Developer Interface
Install and run your first chalkdf commands
This guide will walk you through installing chalkdf and performing some basic operations.
If you are new to chalkdf or DataFrame libraries, this is a great place to start. If you
are already familiar with DataFrame libraries you can skip ahead to the full
Reference Library or the installation guide
Given Python 3.10-3.13 and Linux/macOS 15+, you can install chalkdf via pip:
uv pip install "chalkdf[chalkpy]"chalkdf supports reading data from several formats and sources, including JSON, CSV, and Parquet files,
Arrow objects and tables, as well as AWS Glue Iceberg tables, and SQL sources defined via
chalkpy.
Below we can initialize a chalkdf.DataFrame from a Python dictionary.
from chalkdf import DataFrame
df = DataFrame(
{
"name": ["Alice", "Bob", "Charlie"],
"age": [25, 30, 35],
"city": ["New York", "Los Angeles", "Chicago"],
}
)
df.run()DataFrame(materialized 3 rows x 3 columns)

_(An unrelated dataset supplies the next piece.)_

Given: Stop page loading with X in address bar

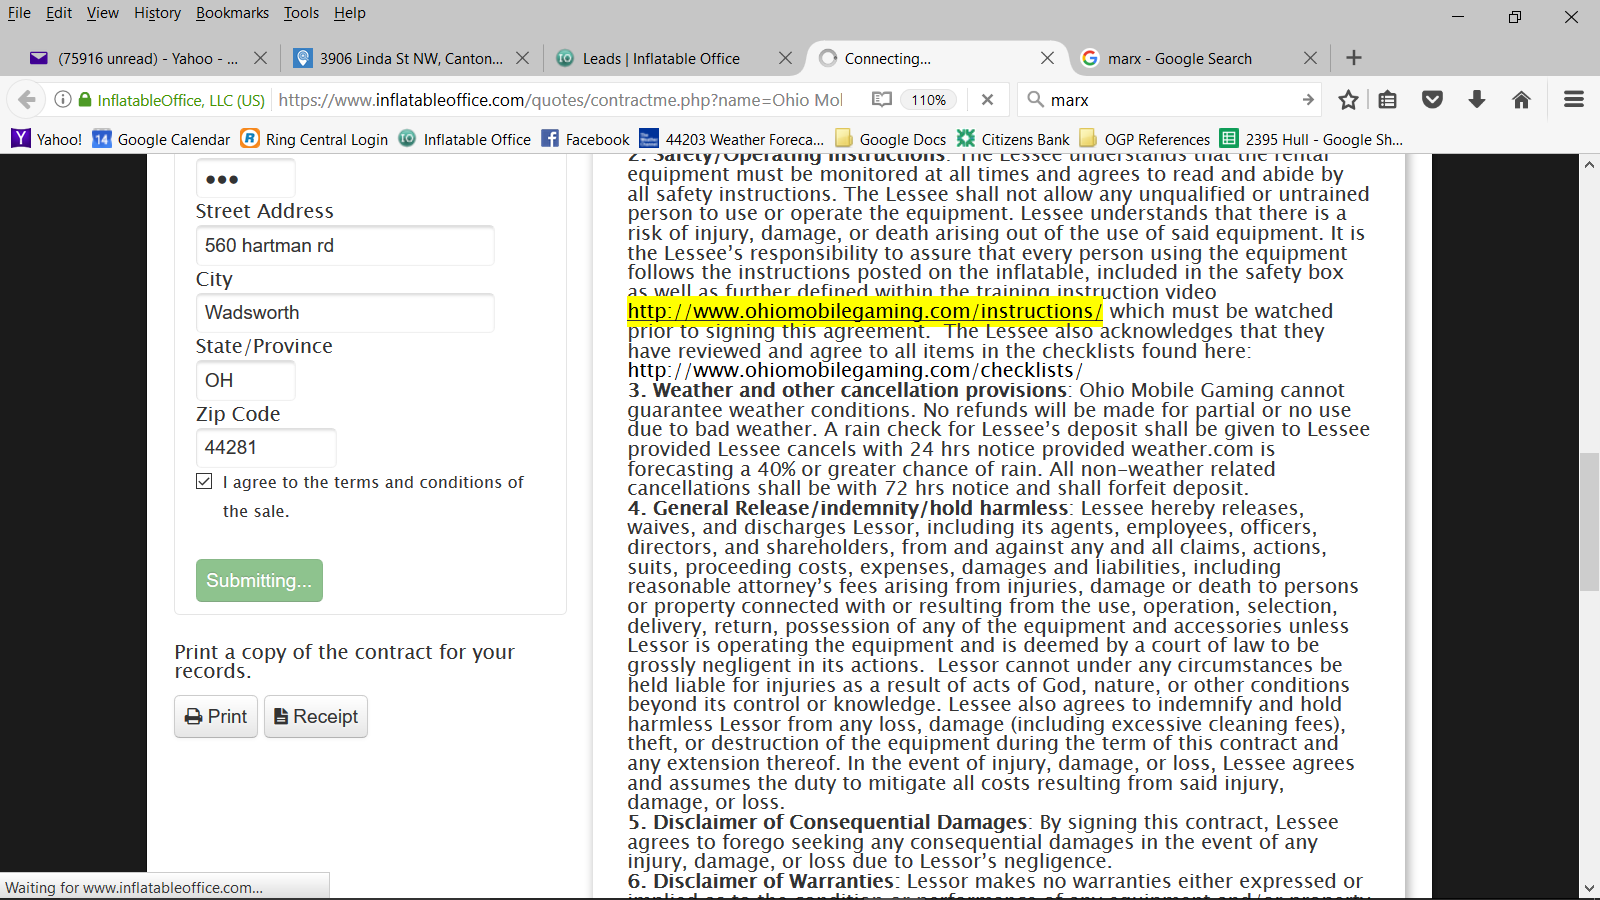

┌─────────┬───────┬─────────────┐
│ name ┆ age ┆ city │
│ ─────── ┆ ───── ┆ ─────────── │
│ string ┆ int64 ┆ string │
╞═════════╪═══════╪═════════════╡
│ Alice ┆ 25 ┆ New York │
│ Bob ┆ 30 ┆ Los Angeles │
│ Charlie ┆ 35 ┆ Chicago │
└─────────┴───────┴─────────────┘
You can also scan files directly into a DataFrame. Below, we scan a CSV file:
from chalkdf import DataFrame
import pyarrow as pa
df = DataFrame.scan(
"people",
['people.csv'],
schema=pa.schema([
('name', pa.string()),
('birthday', pa.date32()),
('occupation', pa.string())
])
)
df.run()DataFrame(materialized 3 rows x 3 columns)
┌───────────────┬─────────────┬───────────────────┐
│ name ┆ birthday ┆ occupation │
│ ───────────── ┆ ─────────── ┆ ───────────────── │
│ string ┆ date32[day] ┆ string │
╞═══════════════╪═════════════╪═══════════════════╡
│ Alice Chen ┆ 1990-03-15 ┆ Software Engineer │
│ Bob Smith ┆ 1985-07-22 ┆ Teacher │
│ Carol Johnson ┆ 1992-11-08 ┆ Data Analyst │
└───────────────┴─────────────┴───────────────────┘
DataFrame expressions allow you to transform and explore your data through a variety of operations.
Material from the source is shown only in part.